## Selected text
□ □ □ □ □

Install the WeNet-based Kaldi language modelling software from here first (just the third step): https://github.com/fwillett/speechBCI/tree/main/LanguageModelDecoder
Extract Data.zip and languageModel_5gram.tar.gz to the same folder as the software repo (https://github.com/justin-jude/anarthria-speech-bci) as this is where the analysis scripts will search for both the data and the language model.
Code/software
https://github.com/justin-jude/anarthria-speech-bci
Access information
Other publicly accessible locations of the data:
- None
Data was derived from the following sources:
- Real-time recordings
Human subjects data
No personally identifiable information (PII) is contained within this data. Only neural features and spoken sentences are present. No sentences spoken reveal personal information. Informed consent for data sharing was obtained.

□ □ □ □ □

## Exercise data
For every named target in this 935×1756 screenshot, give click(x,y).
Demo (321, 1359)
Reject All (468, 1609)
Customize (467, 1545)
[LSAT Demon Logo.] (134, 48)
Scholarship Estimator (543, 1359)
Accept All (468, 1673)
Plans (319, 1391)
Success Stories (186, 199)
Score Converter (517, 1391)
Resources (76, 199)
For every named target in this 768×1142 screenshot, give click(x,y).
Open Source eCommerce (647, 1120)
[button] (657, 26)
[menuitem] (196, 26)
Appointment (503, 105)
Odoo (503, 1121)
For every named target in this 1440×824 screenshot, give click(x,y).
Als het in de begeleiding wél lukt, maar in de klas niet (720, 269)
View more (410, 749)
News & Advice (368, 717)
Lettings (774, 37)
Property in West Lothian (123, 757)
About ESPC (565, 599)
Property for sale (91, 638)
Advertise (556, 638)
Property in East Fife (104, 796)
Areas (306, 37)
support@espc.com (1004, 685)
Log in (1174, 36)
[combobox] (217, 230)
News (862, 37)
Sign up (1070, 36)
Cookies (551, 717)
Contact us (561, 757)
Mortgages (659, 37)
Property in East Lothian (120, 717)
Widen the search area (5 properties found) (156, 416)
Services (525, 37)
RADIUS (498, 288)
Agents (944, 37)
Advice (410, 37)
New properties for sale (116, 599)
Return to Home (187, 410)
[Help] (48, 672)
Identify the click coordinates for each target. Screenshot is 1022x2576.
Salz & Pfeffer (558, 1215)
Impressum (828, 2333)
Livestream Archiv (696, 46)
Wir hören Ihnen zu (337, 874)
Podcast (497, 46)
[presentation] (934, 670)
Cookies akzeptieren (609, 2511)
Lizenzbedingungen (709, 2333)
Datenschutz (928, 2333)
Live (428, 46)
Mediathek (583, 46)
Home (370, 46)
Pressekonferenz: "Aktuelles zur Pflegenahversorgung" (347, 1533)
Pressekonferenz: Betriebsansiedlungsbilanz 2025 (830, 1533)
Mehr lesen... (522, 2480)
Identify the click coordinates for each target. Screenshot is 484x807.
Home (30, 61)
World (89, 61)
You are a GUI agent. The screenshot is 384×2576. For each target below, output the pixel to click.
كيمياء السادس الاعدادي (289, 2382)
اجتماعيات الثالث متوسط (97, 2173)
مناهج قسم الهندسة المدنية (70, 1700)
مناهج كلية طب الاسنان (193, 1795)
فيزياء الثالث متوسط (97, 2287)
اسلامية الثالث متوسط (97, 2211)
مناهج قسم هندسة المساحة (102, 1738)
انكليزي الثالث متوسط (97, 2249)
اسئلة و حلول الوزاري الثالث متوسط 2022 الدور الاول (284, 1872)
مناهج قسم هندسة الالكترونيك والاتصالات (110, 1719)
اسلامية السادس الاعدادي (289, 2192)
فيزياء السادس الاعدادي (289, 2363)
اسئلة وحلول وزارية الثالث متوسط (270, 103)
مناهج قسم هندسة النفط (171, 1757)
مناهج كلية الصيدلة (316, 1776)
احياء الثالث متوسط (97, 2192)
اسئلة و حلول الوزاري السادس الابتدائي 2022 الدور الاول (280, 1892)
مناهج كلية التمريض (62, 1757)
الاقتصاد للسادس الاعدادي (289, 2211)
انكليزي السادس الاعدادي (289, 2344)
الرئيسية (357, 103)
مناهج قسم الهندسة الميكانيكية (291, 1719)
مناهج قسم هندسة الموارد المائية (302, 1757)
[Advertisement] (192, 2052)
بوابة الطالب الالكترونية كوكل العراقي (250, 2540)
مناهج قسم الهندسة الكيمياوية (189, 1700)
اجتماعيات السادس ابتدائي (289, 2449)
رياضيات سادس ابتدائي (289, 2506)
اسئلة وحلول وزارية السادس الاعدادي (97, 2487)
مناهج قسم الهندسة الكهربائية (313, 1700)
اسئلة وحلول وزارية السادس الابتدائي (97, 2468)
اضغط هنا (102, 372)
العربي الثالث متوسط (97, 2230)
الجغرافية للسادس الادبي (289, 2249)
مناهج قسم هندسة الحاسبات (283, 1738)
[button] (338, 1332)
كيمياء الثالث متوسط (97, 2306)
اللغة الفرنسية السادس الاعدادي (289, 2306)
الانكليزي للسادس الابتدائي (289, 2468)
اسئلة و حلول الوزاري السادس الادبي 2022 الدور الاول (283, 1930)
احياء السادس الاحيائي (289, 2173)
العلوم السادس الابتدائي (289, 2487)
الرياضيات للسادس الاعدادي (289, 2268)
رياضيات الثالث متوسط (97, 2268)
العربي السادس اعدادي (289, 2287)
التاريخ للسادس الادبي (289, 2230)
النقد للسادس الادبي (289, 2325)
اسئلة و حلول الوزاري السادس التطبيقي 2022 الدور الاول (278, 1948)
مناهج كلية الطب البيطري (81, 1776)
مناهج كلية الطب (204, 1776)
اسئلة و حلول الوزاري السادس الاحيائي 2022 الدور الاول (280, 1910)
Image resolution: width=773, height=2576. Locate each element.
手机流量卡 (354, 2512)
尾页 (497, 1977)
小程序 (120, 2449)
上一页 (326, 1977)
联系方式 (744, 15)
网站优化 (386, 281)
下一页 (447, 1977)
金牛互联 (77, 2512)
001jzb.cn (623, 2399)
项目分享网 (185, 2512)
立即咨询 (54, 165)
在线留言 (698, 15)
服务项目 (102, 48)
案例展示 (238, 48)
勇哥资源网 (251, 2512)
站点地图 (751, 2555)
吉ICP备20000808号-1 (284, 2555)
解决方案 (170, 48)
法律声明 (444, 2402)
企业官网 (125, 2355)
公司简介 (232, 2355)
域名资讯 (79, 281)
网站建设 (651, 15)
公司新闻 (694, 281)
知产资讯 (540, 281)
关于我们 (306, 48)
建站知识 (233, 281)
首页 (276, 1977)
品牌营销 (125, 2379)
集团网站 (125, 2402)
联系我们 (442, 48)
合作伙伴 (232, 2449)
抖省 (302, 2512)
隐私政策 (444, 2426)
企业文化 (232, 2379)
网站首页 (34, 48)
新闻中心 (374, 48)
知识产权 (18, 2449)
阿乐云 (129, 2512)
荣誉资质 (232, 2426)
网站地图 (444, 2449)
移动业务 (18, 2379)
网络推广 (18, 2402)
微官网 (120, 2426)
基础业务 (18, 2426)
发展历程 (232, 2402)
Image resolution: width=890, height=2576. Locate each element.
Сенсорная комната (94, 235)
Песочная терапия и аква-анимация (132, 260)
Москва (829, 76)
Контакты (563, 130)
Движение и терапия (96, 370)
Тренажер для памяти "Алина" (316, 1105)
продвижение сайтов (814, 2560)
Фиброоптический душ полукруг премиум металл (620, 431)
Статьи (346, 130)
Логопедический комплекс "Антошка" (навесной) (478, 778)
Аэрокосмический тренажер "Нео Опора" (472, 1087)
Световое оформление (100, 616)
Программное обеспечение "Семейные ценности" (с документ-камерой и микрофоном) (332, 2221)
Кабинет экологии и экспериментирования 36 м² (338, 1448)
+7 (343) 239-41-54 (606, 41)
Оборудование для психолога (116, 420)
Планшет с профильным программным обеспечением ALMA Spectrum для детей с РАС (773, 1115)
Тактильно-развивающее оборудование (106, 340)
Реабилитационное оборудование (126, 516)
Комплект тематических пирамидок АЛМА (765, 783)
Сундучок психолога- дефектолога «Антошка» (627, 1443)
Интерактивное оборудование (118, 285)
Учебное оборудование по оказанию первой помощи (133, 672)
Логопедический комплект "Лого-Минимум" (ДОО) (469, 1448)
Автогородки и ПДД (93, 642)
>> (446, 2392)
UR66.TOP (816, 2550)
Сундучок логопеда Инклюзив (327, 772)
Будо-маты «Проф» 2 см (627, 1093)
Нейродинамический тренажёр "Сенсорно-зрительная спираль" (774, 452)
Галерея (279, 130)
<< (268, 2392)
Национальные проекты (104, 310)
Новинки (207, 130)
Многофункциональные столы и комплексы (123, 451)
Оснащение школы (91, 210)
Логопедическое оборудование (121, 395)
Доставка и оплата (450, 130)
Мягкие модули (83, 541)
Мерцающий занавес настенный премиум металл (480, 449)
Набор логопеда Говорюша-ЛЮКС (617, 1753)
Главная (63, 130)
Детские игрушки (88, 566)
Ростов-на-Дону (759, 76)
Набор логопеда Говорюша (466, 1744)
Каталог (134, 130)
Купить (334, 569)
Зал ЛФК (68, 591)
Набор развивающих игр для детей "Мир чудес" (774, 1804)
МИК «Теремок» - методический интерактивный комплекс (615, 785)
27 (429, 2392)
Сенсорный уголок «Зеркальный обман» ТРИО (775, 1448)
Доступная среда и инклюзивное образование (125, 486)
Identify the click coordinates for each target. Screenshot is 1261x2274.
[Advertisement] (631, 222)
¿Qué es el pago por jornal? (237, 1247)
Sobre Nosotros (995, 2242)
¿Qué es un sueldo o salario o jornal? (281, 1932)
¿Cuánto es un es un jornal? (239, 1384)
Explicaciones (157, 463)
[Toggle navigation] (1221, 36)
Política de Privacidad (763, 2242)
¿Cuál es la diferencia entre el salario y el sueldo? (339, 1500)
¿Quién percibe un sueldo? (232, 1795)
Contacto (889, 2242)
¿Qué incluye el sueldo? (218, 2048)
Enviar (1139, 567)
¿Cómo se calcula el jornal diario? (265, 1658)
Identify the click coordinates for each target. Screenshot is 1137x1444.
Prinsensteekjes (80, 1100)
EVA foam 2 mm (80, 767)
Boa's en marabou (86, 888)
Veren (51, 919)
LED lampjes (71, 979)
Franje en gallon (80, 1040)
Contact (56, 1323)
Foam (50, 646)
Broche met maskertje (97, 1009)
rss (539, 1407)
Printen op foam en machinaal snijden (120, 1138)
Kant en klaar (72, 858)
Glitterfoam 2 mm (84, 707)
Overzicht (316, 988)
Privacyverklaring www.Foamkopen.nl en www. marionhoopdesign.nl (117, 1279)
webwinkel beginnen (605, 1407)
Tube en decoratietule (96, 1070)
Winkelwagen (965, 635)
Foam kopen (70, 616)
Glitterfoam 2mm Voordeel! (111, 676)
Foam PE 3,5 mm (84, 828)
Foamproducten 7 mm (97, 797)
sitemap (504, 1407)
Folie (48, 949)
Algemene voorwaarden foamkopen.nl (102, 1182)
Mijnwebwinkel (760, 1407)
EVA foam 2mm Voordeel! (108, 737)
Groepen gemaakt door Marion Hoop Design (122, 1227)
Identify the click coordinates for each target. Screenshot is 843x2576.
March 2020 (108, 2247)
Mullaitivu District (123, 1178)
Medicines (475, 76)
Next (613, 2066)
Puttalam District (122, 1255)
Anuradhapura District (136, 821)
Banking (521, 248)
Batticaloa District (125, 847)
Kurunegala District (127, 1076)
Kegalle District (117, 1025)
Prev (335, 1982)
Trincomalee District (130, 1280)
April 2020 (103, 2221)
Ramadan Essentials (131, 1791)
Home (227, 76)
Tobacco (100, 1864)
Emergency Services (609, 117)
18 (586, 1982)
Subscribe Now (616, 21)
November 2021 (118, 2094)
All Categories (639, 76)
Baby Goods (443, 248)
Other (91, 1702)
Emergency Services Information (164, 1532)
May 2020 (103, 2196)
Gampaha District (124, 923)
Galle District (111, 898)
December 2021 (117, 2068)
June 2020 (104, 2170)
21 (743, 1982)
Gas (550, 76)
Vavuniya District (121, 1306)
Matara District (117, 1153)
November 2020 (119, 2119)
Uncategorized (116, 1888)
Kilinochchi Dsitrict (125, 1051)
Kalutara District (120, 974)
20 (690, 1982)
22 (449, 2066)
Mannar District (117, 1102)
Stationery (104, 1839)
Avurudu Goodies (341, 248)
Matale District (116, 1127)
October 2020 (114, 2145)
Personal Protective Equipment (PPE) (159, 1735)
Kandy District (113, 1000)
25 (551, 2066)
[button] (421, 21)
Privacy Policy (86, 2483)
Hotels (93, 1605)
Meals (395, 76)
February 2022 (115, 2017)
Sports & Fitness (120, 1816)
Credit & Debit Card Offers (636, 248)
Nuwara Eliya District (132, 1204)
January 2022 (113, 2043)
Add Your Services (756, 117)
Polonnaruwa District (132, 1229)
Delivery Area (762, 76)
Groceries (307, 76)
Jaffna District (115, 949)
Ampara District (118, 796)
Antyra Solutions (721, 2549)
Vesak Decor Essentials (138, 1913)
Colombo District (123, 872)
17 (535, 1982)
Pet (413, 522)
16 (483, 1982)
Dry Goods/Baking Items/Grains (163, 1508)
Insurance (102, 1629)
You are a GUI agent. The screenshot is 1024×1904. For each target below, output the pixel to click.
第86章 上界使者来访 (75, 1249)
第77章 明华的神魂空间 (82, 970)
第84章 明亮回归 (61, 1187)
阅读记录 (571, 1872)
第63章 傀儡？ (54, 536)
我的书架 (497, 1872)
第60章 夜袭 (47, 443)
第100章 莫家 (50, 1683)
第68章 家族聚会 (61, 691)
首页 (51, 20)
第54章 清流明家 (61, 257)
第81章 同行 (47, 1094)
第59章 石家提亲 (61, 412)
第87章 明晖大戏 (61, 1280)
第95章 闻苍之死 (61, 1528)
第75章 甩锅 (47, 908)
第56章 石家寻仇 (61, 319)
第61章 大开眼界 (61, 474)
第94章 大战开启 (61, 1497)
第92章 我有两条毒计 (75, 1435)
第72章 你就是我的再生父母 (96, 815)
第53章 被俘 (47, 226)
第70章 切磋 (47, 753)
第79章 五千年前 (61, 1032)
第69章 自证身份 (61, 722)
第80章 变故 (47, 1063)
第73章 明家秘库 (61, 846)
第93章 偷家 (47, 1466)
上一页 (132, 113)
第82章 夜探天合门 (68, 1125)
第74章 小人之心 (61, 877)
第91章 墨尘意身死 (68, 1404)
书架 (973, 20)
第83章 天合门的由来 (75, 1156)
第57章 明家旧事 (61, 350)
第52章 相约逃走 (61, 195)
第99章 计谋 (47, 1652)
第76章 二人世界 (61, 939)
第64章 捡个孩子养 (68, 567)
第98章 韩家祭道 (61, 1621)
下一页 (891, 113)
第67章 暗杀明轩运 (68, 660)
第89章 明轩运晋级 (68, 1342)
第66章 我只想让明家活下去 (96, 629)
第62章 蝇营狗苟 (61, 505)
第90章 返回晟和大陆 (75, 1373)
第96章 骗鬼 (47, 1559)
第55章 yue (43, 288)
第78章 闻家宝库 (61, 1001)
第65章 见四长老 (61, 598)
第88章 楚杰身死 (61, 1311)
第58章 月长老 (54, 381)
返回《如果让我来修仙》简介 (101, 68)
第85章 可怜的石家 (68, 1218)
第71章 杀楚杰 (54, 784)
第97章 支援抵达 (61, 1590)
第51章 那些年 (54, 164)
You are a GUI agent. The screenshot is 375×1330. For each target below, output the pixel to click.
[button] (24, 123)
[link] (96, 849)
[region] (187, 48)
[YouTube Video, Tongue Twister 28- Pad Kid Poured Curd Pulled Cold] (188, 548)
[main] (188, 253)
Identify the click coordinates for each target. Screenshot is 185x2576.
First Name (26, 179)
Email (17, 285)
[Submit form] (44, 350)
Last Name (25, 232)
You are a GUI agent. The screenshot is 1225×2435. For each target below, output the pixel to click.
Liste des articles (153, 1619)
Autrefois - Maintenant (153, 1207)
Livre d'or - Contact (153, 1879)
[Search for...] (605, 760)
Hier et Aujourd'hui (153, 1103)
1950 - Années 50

□ □ □ □ □

## Problems and tasks
**a.** From the dataset notes, extract the passage between "Install the WeNet-based" and "sharing was obtained.", inclusive.
**b.** According to the dataset notes, what two kinds of content are present in the data?

## Outputs in order
**a.**
Install the WeNet-based Kaldi language modelling software from here first (just the third step): https://github.com/fwillett/speechBCI/tree/main/LanguageModelDecoder
Extract Data.zip and languageModel_5gram.tar.gz to the same folder as the software repo (https://github.com/justin-jude/anarthria-speech-bci) as this is where the analysis scripts will search for both the data and the language model.
Code/software
https://github.com/justin-jude/anarthria-speech-bci
Access information
Other publicly accessible locations of the data:
- None
Data was derived from the following sources:
- Real-time recordings
Human subjects data
No personally identifiable information (PII) is contained within this data. Only neural features and spoken sentences are present. No sentences spoken reveal personal information. Informed consent for data sharing was obtained.

**b.** Neural features and spoken sentences.